Figure 1: Solution paths produced by `cv_gspcr`.

In this figure, the out-of-sample fit measure obtained with a given threshold value (X-axis) and a given number of principal components is reported on the Y-axis. The values of the threshold considered are reported on the X-axis, and the X-axis title reports the type of threshold used, in this case, the simple regression model likelihoods. For a different number of components considered, a different line is reported. The number of PCs is reported on the line. Because the fit measure used by default for a continuous dependent variable is the F-statistic, we should look for the highest point on the Y-axis of this plot. This point represents the best K-fold cross-validation fit.

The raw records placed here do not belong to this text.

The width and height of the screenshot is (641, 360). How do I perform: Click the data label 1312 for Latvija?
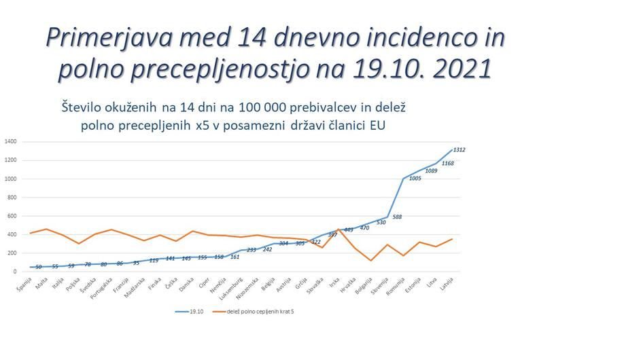click(x=459, y=149)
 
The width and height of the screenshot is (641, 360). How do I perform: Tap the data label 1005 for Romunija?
click(x=415, y=179)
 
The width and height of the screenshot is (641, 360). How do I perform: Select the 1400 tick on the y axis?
click(x=10, y=142)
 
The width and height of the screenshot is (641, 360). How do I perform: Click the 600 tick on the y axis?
click(x=12, y=216)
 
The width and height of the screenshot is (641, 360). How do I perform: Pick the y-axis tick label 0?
click(x=15, y=272)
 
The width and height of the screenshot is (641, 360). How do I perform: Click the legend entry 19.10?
click(x=191, y=312)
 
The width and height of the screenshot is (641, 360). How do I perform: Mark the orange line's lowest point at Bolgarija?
click(x=371, y=260)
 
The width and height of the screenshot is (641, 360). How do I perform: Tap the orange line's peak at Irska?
click(x=339, y=230)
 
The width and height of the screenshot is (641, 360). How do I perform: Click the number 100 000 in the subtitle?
click(x=243, y=107)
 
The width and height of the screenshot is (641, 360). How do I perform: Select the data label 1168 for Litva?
click(x=448, y=164)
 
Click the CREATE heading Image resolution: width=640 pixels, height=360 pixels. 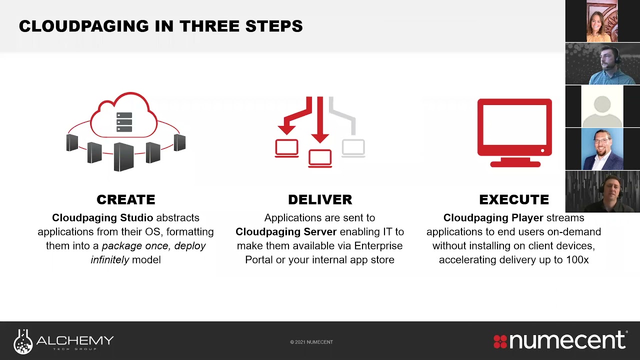tap(126, 200)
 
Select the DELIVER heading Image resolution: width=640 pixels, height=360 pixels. tap(320, 200)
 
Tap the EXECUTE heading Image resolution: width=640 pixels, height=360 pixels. tap(514, 200)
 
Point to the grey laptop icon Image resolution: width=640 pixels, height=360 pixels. tap(353, 149)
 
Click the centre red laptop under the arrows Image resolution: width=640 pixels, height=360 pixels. tap(320, 158)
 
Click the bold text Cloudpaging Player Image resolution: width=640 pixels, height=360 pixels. tap(493, 218)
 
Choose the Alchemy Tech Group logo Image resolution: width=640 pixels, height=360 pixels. tap(64, 342)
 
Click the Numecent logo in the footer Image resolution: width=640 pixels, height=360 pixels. tap(560, 340)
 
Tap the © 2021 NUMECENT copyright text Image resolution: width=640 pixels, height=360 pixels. tap(312, 342)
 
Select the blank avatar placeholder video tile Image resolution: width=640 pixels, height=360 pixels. tap(602, 106)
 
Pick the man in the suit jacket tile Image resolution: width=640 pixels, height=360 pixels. tap(602, 149)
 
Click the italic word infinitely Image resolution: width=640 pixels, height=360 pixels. tap(110, 260)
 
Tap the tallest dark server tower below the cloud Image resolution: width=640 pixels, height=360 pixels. tap(124, 156)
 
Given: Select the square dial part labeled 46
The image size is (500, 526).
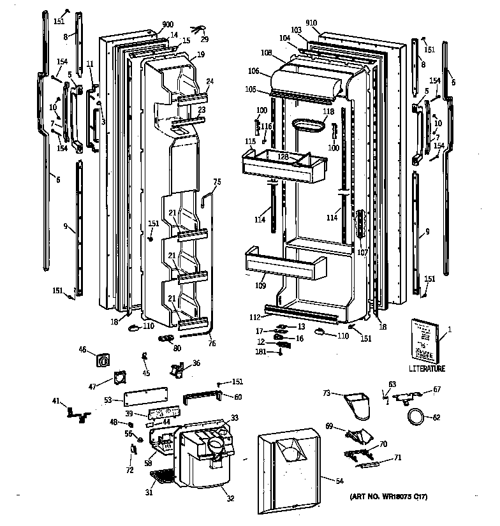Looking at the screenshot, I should tap(103, 360).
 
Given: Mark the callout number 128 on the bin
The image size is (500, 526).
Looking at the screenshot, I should tap(283, 156).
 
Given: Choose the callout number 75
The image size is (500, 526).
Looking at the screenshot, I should tap(216, 182).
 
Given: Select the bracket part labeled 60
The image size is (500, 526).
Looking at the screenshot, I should tap(203, 398).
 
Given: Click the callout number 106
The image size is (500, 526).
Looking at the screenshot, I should tap(254, 72).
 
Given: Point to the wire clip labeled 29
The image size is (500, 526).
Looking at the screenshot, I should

As you see, the standard solution reported above matches the one presented in this plot. # Estimation Once the cross-validation procedure has identified the values of the threshold and the number of PCs that should be used, we can **estimate the GASPCR model** on the whole training data with the function `est_gspcr()`. ```r # Estimate GSPCR on the whole training data gspcr_est <- est_gspcr(out) ``` # Prediction We can now **obtain predictions** for new unseen data using the `predict()` function ```r # Predict new data y_hat <- predict( object = gspcr_est, newdata = X[-train, ] ) # Look at the first six predictions head(y_hat) ``` ``` 8 23 26 64 70 75 0.16692084 -1.10013695 1.11181527 0.73243982 0.04385471 0.73221417 ``` # References Bair E, Hastie T, Paul D, Tibshirani R (2006). “Prediction by supervised principal components.” J. Am. Stat. Assoc., 101(473), 119-137. Chavent, M., Kuentz-Simonet, V., Labenne, A., & Saracco, J. (2014). Multivariate analysis of mixed data: The R package PCAmixdata. arXiv preprint arXiv:1411.4911. Kiers, H. A. (1991). Simple structure in component analysis techniques for mixtures of qualitative and quantitative variables. Psychometrika, 56(2), 197-212.